Macrocytic, megaloblastic anemia may develop in the presence of cobalamin deficiency. Macrocytic anemia is manifested by the mean volume of red blood cells (MCV – mean corpuscular volume) exceeding 100 μm3/cell. Abnormal red blood cells called macrocytes with a large volume of hemoglobin are formed, which is referred to as macrocytic hyperchromic anemia. Megaloblastic cells are abnormal precursors of red cell lines with improper distribution of chromatin in the nucleus. This is a consequence of disturbances in DNA synthesis [29]. Hypersegmentation of neutrophils appears quite early as a result of depletion of B12 stores [4, 44]. Polymorphonuclear granulocytes with more than 5 lobes are observed. These changes are accompanied by disorders in the white blood cell production system – giant leukocyte precursors – and the thrombopoietic system – a reduced number of megakaryocytes. Additionally, slight hyperbilirubinemia may appear along with thrombocytopenia, neutropenia or pancytopenia [4, 7].

Dermatological symptoms

The dermatological manifestation of B12 deficiency is not homogeneous. Symptoms vary by many factors, including race, vascularization of skin and subcutaneous tissue, pigmentation, but also in the general condition of the patient, age, and associated systemic diseases. Skin paleness or hyperpigmentation may be observed.

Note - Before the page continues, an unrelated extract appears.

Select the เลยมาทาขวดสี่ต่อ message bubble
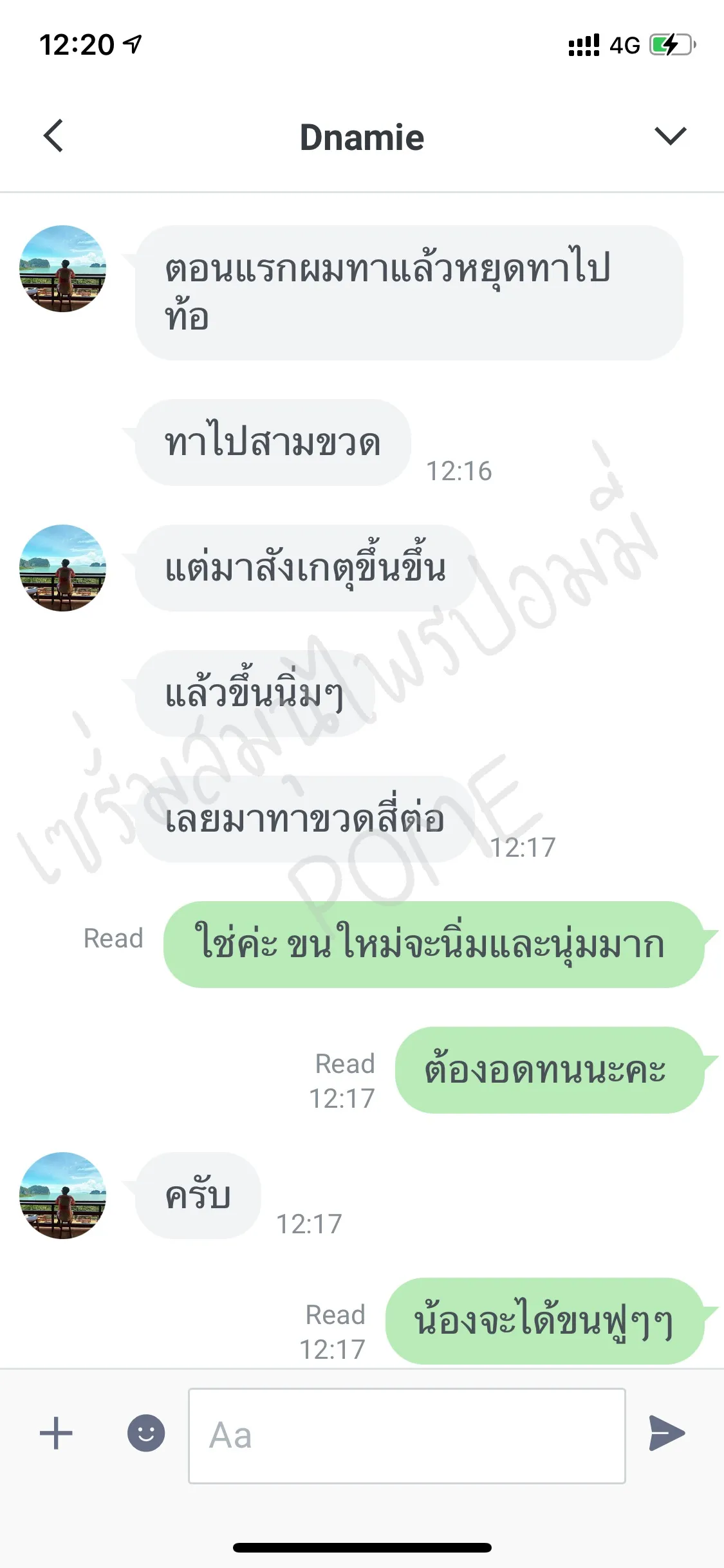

Pale-yellow or gray-yellow, and sometimes lemon skin tone, and occasionally vitiligo foci may appear [7, 25]. These changes are most often seen among patients with dark complexion and they primarily appear on the dorsal surfaces of feet and hands [25, 45]. The mechanism of this change is likely related to increased synthesis of melanin [31]. Patients report the following symptoms related to their hair condition: excessive hair loss, loss of gloss, brittleness, thinning, fragility, or early graying [11, 35].

Neurological symptoms

A number of neurological complications arise primarily as a result of the demyelination of the myelin sheath of the spinal cord and cerebral cortex. These include degeneration of the spinal cord, peripheral and optic nerve neuropathy [35]. Some authors suggest that the first and only symptom in the initial phase of B12 deficiency is Lhermitte’s sign, which is characterized by feeling an electric current passing along the spine when tilting the head forward [17]. Sensory and motor disorders typically occur. They may include numbness, paresthesia of arms and legs, burning pain, loss of the sense of vibration, increased fatigue, muscular hypotonia, and abnormal micturition [19, 39]. There are case reports of weakened or missing stretch reflexes, muscle imbalance and ataxia [8, 19]. Some authors emphasize that numbness of hands may be the only symptom patients may experience [42].

Mental disorders

Mental disorders, so-called “megaloblastic madness,” which are similar to schizophrenia have been observed, as well as cognitive, concentration, memory disorders, dementia, apathy, depression, hallucinations, and psychosis [21, 39, 49]. It is believed that these changes are associated with impaired synthesis of serotonin, norepinephrine, or dopamine. Psychiatric disorders may be the only manifestations of vitamin B12 deficiency.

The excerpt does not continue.